Task brief — The answer must be a single number: the count of lines below that contain the string "computer".

Provided entries —
◆ ◆ ◆ ◆

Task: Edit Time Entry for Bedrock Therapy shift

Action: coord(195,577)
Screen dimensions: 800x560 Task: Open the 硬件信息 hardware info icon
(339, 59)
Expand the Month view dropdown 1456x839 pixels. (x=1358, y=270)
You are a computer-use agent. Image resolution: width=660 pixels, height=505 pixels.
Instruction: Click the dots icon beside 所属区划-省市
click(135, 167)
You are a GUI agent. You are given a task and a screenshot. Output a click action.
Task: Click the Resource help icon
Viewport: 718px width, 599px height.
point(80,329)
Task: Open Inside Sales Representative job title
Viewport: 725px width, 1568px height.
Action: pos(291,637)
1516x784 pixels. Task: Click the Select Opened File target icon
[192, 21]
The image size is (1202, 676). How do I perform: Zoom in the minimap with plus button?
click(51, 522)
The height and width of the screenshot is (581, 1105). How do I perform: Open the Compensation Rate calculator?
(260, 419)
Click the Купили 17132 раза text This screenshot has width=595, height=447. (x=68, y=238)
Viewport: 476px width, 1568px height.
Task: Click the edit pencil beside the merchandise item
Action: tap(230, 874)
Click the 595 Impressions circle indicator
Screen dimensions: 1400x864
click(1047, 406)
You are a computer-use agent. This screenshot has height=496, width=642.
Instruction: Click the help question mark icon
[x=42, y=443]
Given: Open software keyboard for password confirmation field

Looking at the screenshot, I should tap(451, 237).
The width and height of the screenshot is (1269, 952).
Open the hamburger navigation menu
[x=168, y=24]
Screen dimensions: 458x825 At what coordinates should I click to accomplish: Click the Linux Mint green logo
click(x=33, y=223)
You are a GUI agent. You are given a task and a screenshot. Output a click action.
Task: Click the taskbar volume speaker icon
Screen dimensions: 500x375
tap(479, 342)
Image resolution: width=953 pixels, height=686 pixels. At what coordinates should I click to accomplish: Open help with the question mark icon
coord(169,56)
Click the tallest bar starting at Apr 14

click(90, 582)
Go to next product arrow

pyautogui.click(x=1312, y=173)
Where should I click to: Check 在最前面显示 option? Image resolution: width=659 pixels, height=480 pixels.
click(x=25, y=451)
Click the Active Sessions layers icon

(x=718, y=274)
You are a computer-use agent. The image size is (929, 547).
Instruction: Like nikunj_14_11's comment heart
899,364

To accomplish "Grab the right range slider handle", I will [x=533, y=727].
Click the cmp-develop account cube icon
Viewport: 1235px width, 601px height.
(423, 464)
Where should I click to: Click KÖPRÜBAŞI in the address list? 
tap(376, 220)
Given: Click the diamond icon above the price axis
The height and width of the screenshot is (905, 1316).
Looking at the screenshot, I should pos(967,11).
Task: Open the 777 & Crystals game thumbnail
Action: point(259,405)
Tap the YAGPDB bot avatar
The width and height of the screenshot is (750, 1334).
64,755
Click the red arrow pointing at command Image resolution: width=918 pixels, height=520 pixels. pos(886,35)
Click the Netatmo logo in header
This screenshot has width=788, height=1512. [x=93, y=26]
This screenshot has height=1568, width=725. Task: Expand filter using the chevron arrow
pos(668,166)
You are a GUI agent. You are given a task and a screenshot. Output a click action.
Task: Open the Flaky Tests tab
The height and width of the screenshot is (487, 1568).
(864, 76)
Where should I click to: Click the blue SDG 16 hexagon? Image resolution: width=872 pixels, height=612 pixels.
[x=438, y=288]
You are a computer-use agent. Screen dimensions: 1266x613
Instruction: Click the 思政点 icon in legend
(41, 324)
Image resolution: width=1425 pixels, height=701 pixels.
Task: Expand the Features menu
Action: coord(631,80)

◆ ◆ ◆ ◆

Answer section — 4